More than 2.2 million acres of Kurdistan Region woodland was been lost between 1999 and 2018, destroyed by wildfires and deforestation. In recent years, Iranian border guards, Turkish airstrikes and Islamic State militants have set thousands of acres alight. Nearly 5,000 acres of land were burned in the Kurdistan Region by Turkish and Iranian bombs in the summer of 2020 alone, according to the Netherlands-based PAX NGO.
The organizers of the greenhouse’s inauguration know full well that planting trees is no absolute solution to the Kurdistan Region’s environmental woes.
For Hasar member Gashbin Idris, care for the environment started out while he was a student, through the simple act of cleaning his university classroom every morning.
“Being here doesn’t mean I’m only thinking of one million trees,” Gashbin said. “I’d be having a meal at home and thinking of ways to save the environment”.
For Intira Thepsittawiwat, a Thai contributor to the project now living in Erbil, “it’s about giving back to the Kurdistan Region, to make it greener.”
Initra has lived in Erbil since July 2018 with her husband, the consul-general of Czech Republic in Erbil. Moving with him from one country to another, Intira would use each country’s local products to practice her love of handicrafts, provide job opportunities to locals, and – in case of the Kurdistan Region where she noticed an absence of trees when she would hike – promote environmental initiatives.
She started her non-profit Intimade project to make handmade face masks in the Kurdistan Region more than a month ago; Hasar is the first organisation she has offered her project’s support to. She donates 100 percent of her profits to planting trees through the organization.

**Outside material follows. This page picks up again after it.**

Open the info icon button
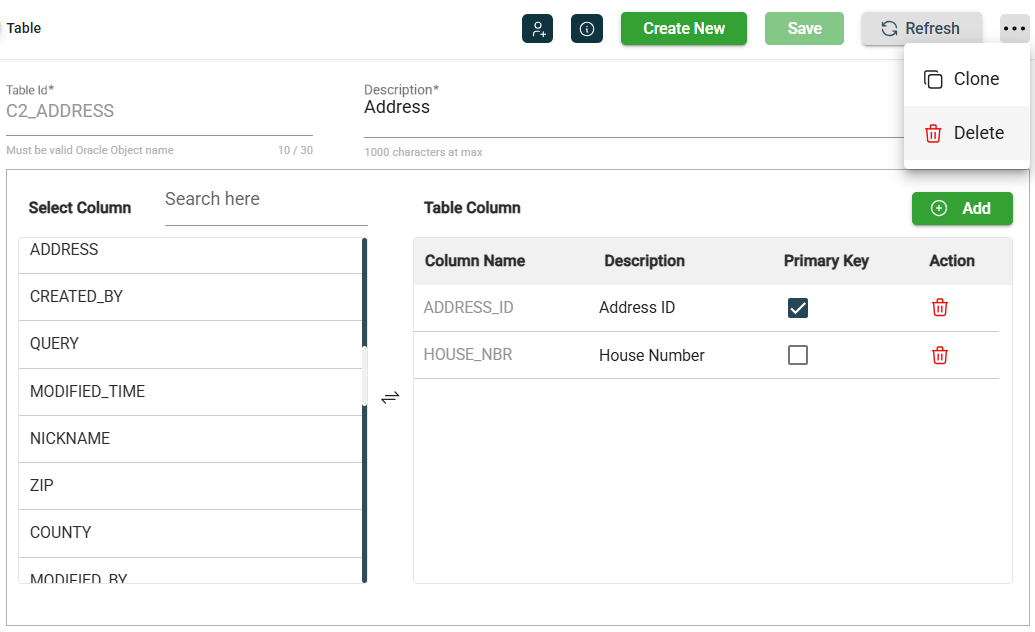The height and width of the screenshot is (632, 1035). (587, 29)
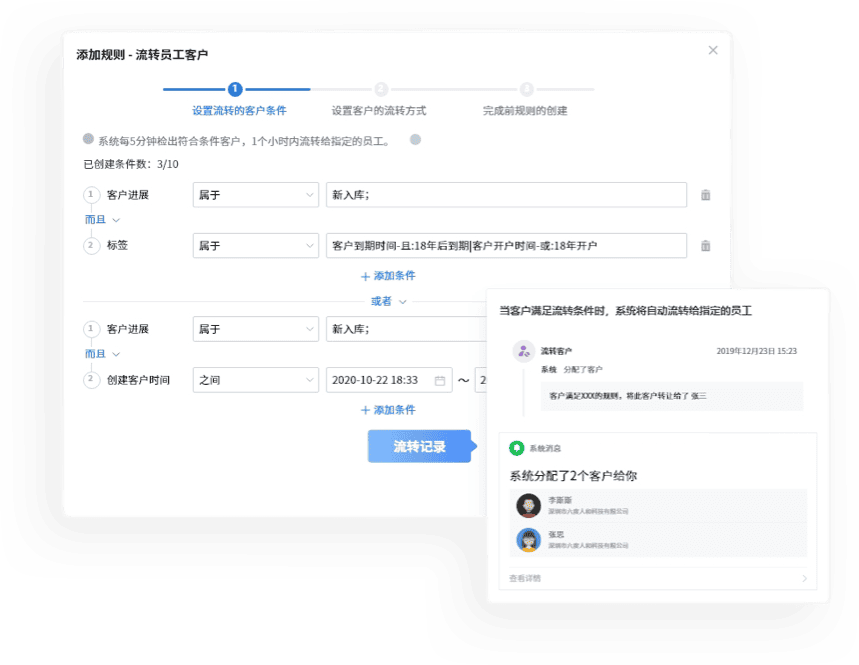Go to step 1 设置流转的客户条件
859x665 pixels.
click(x=235, y=90)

“We should protect ourselves and protect each other, and give back to nature,” she said of her investment in Hasar.
A second greenhouse will house some more of the acorns; others will be distributed to small greenhouses at the homes of people who want to help raise seeds into saplings.
When 28-year-old Govar Kamil isn’t working at the UKH public relations department, he is a carpenter, running a workshop near his house and an online store called Darkhana – branded with a logo of a squirrel clutching an acorn.
Kamil, nicknamed Bla, contributes to the million tree project by making small greenhouses for the saplings destined for the homes of those willing to look after them, made from recycled wood.
“As a carpenter, I know that cutting wood is harmful for the environment, but we still need it for our furniture,” Bla said. “I cut a tree to make a product, but I plant two trees to replace the one I cut down.”
The minds of many in the Kurdistan Region are occupied by other, seemingly more urgent crises — including the ongoing coronavirus pandemic. But Hasar co-founder Ali believes that the global climate crisis is more dangerous than the coronavirus; climate change is slower, but with effects “more severe than coronavirus,” he added.
Earlier this month, the United Nations called Iraq “one of the most climate vulnerable countries in the world”.
“Urgent climate action is needed if we are to safeguard the environment for future generations,” read a joint statement from the UN mission in Iraq (UNAMI), Britain, France, and Italy as the 2020 Climate Action Ambition Summit launched on the fifth anniversary of the landmark Paris Agreement.
“All countries should be prepared for the climate emergency,” Ali said.
“We are involved in different issues – economic crisis, internal conflict, military conflict with ISIS… the government is busy with such things, but I have time”, he said. “Our responsibility as an NGO is to help the KRG in such a crisis”.